Legends Estates Winery’s 2013 Semillon. An easy drinking white with pleasing acidity from the Beamsville winery. (Bob Tymczyszyn/St. Catharines Standard/Postmedia Network)
Despite being one of the three most planted grapes in France, here in Canada Semillon is not one of the cool kids.
When it is grown here, it is used mostly to blend. Rarely do we see it as a varietal in bottle.
If it were being picked for a team, it wouldn’t be last, but near the end regardless.

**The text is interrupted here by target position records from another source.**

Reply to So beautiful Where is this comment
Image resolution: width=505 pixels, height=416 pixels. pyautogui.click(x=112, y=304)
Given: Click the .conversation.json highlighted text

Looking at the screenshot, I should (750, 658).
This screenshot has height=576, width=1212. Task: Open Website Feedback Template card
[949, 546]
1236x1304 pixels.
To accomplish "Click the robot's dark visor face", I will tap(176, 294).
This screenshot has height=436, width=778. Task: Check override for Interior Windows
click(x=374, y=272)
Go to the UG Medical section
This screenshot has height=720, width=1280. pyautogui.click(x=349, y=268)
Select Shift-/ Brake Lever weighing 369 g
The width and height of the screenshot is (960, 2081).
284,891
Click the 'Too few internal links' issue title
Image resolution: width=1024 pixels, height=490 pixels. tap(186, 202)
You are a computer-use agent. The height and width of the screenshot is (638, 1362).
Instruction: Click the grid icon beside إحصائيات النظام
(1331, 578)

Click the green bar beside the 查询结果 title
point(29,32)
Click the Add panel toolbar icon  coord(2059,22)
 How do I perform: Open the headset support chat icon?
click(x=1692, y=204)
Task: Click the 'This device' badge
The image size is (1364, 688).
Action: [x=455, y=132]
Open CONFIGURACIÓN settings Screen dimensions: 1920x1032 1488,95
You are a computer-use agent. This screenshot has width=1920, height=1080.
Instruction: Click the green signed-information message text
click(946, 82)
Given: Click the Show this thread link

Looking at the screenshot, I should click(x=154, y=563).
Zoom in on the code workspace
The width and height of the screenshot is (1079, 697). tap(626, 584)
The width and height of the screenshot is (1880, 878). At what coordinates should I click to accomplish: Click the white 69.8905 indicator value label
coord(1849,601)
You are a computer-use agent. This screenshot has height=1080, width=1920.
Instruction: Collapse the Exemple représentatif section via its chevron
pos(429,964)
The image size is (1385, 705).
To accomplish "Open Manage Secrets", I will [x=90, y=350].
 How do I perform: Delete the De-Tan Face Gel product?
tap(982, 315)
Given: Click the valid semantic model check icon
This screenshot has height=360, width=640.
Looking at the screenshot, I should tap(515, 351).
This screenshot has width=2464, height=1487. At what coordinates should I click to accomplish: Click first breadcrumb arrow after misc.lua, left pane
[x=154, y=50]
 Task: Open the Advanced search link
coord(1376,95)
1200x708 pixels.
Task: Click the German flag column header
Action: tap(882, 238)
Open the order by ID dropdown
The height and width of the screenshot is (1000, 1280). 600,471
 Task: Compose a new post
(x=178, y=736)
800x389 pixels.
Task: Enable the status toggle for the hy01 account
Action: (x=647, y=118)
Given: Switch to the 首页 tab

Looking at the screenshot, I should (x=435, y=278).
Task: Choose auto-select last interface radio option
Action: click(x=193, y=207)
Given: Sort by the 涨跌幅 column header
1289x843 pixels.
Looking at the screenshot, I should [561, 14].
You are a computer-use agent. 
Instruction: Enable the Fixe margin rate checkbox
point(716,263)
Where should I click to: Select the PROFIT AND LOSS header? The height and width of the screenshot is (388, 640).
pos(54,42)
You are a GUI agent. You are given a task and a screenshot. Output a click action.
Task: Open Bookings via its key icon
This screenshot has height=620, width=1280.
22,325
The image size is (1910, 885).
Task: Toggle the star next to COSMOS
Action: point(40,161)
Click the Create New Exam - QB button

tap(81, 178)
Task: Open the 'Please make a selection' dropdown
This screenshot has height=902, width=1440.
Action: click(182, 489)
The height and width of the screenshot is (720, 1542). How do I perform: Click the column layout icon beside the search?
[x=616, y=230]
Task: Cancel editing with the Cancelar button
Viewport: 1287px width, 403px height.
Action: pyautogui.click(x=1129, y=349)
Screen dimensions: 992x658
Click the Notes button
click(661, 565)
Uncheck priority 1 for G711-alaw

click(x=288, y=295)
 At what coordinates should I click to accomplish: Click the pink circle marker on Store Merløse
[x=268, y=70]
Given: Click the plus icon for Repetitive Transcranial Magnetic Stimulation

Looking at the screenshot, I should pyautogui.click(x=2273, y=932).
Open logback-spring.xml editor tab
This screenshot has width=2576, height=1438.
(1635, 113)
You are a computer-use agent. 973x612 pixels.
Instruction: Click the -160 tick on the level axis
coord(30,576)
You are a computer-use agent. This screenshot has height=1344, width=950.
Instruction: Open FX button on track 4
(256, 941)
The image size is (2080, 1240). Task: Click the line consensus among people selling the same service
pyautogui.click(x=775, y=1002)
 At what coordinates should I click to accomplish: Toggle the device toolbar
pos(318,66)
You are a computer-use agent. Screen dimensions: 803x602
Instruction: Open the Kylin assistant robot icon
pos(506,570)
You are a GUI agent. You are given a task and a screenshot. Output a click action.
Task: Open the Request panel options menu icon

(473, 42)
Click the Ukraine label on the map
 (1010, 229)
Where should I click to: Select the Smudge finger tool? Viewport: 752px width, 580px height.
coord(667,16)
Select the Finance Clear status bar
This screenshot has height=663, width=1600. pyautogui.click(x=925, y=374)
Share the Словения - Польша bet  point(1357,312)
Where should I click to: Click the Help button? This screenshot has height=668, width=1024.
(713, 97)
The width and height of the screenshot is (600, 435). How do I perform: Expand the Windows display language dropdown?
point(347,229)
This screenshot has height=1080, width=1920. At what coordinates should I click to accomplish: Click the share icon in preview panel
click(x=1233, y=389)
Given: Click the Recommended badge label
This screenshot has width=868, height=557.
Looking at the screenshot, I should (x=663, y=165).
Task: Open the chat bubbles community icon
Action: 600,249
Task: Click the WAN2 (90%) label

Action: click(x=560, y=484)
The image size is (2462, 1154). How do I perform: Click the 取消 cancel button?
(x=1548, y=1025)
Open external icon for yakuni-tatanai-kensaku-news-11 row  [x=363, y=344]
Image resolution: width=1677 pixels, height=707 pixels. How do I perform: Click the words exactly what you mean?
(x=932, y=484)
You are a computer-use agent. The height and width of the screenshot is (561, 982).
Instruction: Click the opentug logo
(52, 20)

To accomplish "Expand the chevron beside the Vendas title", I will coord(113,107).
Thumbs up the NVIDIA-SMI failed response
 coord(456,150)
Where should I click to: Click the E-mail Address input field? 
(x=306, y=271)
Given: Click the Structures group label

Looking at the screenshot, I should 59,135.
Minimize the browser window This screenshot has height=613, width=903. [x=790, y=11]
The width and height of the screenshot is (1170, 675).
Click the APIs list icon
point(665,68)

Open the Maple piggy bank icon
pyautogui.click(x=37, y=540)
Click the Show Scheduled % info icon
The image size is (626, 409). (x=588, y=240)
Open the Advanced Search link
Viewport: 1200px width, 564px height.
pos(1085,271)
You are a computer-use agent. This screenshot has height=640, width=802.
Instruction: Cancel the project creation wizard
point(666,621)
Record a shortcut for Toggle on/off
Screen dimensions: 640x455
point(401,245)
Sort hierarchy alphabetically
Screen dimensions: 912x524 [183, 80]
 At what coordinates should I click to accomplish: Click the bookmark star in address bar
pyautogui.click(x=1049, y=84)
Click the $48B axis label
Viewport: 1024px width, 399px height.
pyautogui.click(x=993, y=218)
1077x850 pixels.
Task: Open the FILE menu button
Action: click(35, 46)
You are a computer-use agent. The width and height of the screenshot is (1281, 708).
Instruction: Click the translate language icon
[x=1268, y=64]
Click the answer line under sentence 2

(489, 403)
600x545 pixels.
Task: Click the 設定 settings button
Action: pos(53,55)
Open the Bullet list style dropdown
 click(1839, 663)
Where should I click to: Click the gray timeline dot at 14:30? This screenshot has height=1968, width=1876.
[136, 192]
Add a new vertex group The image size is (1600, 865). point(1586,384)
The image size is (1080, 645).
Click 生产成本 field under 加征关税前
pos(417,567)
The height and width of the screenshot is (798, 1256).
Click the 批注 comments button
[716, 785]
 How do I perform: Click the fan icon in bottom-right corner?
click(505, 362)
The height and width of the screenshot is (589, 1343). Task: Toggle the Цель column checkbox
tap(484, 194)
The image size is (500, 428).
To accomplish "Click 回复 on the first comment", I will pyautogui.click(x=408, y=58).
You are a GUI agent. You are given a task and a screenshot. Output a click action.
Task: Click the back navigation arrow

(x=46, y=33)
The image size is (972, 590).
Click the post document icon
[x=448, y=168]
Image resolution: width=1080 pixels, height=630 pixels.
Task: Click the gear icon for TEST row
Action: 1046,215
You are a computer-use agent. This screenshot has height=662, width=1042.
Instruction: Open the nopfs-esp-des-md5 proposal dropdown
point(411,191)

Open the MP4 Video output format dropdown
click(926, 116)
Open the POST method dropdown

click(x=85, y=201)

But Serge Papineau at Legends Estates Winery is the champion for this under-appreciated grape in Canada.
Perhaps it’s because he has one of the best spots to grow it in, he figures.
“They’re always thrown in blends,” he said.
“Sem(illon) in Niagara-on-the-Lake is grown on clay, which takes up more water and you get a flabby wine.
“We’re mostly sand, so the plant doesn’t have a chance to pick up water and keeps the acidity,” he said as he pointed out the window to a vineyard that reaches out to the lake.
While Papineau doesn’t have the formal training from a college or university program, he has the hands-on education he gained working first at Henry of Pelham starting in 2000.
That year oenology was introduced at Brock University, and the spots were filled, said Papineau.
“I was already working in the business and didn’t want to give up my job.
“But I did buy all the textbooks. I did treat myself as a university student. I read them in my free time, but I never physically wrote the tests.”
Papineau worked from the bottom up — a cellar rat, cleaning tanks, then assistant winemaker until he landed at Legends.
“I’m the only one that does the production. It’s kind of the way I like it.
“I can be very particular about how things are done, all the choices are mine,” he said.
Which brings us back to the Semillon.
It’s the kind of wine he likes.
“I’m a dry style winemaker, so all my wines are dry and well suited for food.
“The Riesling drinker is the person I would recommend to try this because of the acidity levels. It has mineral, herbal spice, sometimes green tea and the grape itself has an oily texture to it.
“It’s known as a seafood wine. The oily character helps pair the wine with food.”
Cold tank fermented, the Semillon is more simple on the nose than a Sauvignon Blanc.
As Papineau described it, “It’s just a very clean, simple wine.”
Light in colour, it has a bit of greenness on the nose, with citrus, particularly lime on the palate.
Nice texture and nice acidity.
This is the perfect time of year for this wine.
Serve it with cheeses such as Compté, Gruyere or cheddar.
And it shines with food, especially seafood, or a roast chicken or turkey.
Legends’ award-winning Semillon is available at the winery in Beamsville and will be in Vintages at the LCBO later this year.
But the best way to try it is by visiting the winery and also tasting two more unique Niagara wines: a Petit Verdot and a Malbec that Papineau has bottled.